→ **Task brief**: Beginning with the line that contains "Click the Kevin De Bruyne name cell", transcribe every line down to the end of the entries, exactly, and no other lines.

(Items listed in a dataset)
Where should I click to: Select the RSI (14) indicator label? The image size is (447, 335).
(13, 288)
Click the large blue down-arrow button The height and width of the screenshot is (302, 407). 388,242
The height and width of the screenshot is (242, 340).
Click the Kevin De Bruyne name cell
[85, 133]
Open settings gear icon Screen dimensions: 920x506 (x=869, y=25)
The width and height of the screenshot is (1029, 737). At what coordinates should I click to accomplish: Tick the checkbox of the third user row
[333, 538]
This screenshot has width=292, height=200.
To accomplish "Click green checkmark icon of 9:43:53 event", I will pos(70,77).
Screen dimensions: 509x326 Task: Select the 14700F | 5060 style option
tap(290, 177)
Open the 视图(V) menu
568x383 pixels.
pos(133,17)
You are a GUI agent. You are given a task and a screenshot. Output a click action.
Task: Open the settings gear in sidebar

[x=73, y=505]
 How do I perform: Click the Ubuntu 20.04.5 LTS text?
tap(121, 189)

→ **Exercise result**:
Click the Kevin De Bruyne name cell
[85, 133]
Open settings gear icon Screen dimensions: 920x506 (x=869, y=25)
The width and height of the screenshot is (1029, 737). At what coordinates should I click to accomplish: Tick the checkbox of the third user row
[333, 538]
This screenshot has width=292, height=200.
To accomplish "Click green checkmark icon of 9:43:53 event", I will pos(70,77).
Screen dimensions: 509x326 Task: Select the 14700F | 5060 style option
tap(290, 177)
Open the 视图(V) menu
568x383 pixels.
pos(133,17)
You are a GUI agent. You are given a task and a screenshot. Output a click action.
Task: Open the settings gear in sidebar

[x=73, y=505]
 How do I perform: Click the Ubuntu 20.04.5 LTS text?
tap(121, 189)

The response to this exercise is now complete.